- _What the task requires_
Since each line must match the original, copy out the records with no differences at all.
+++ Input for this task
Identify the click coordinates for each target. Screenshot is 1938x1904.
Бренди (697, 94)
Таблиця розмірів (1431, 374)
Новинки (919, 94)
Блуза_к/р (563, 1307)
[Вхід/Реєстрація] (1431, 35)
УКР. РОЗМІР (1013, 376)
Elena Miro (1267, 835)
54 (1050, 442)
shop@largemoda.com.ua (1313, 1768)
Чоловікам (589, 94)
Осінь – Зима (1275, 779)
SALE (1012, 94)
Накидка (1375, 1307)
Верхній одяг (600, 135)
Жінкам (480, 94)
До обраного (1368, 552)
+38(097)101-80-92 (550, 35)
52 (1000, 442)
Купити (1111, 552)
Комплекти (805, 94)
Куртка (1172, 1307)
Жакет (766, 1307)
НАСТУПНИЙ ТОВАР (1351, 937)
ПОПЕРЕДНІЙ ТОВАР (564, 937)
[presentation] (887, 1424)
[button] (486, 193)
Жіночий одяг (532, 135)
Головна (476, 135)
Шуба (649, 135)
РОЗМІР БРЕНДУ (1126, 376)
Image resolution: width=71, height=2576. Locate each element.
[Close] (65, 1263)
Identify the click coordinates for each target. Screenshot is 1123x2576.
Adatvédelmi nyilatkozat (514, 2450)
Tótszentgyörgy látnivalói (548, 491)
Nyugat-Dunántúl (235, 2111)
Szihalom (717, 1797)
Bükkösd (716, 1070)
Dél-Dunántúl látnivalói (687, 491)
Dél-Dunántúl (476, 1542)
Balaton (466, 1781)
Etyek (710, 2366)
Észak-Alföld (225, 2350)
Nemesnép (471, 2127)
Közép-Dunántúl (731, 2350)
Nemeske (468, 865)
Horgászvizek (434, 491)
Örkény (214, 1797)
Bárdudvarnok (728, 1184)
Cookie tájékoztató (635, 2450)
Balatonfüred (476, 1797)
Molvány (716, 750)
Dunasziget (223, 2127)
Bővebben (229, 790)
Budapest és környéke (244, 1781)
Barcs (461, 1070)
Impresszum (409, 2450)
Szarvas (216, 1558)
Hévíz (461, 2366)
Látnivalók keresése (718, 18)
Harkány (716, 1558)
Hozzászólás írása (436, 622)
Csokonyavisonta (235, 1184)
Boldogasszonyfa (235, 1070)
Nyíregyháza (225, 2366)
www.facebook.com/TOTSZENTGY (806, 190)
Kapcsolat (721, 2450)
++++++
- _Your response_
Identify the click coordinates for each target. Screenshot is 1938x1904.
Бренди (697, 94)
Таблиця розмірів (1431, 374)
Новинки (919, 94)
Блуза_к/р (563, 1307)
[Вхід/Реєстрація] (1431, 35)
УКР. РОЗМІР (1013, 376)
Elena Miro (1267, 835)
54 (1050, 442)
shop@largemoda.com.ua (1313, 1768)
Чоловікам (589, 94)
Осінь – Зима (1275, 779)
SALE (1012, 94)
Накидка (1375, 1307)
Верхній одяг (600, 135)
Жінкам (480, 94)
До обраного (1368, 552)
+38(097)101-80-92 (550, 35)
52 (1000, 442)
Купити (1111, 552)
Комплекти (805, 94)
Куртка (1172, 1307)
Жакет (766, 1307)
НАСТУПНИЙ ТОВАР (1351, 937)
ПОПЕРЕДНІЙ ТОВАР (564, 937)
[presentation] (887, 1424)
[button] (486, 193)
Жіночий одяг (532, 135)
Головна (476, 135)
Шуба (649, 135)
РОЗМІР БРЕНДУ (1126, 376)
Image resolution: width=71, height=2576. Locate each element.
[Close] (65, 1263)
Identify the click coordinates for each target. Screenshot is 1123x2576.
Adatvédelmi nyilatkozat (514, 2450)
Tótszentgyörgy látnivalói (548, 491)
Nyugat-Dunántúl (235, 2111)
Szihalom (717, 1797)
Bükkösd (716, 1070)
Dél-Dunántúl látnivalói (687, 491)
Dél-Dunántúl (476, 1542)
Balaton (466, 1781)
Etyek (710, 2366)
Észak-Alföld (225, 2350)
Nemesnép (471, 2127)
Közép-Dunántúl (731, 2350)
Nemeske (468, 865)
Horgászvizek (434, 491)
Örkény (214, 1797)
Bárdudvarnok (728, 1184)
Cookie tájékoztató (635, 2450)
Balatonfüred (476, 1797)
Molvány (716, 750)
Dunasziget (223, 2127)
Bővebben (229, 790)
Budapest és környéke (244, 1781)
Barcs (461, 1070)
Impresszum (409, 2450)
Szarvas (216, 1558)
Hévíz (461, 2366)
Látnivalók keresése (718, 18)
Harkány (716, 1558)
Hozzászólás írása (436, 622)
Csokonyavisonta (235, 1184)
Boldogasszonyfa (235, 1070)
Nyíregyháza (225, 2366)
www.facebook.com/TOTSZENTGY (806, 190)
Kapcsolat (721, 2450)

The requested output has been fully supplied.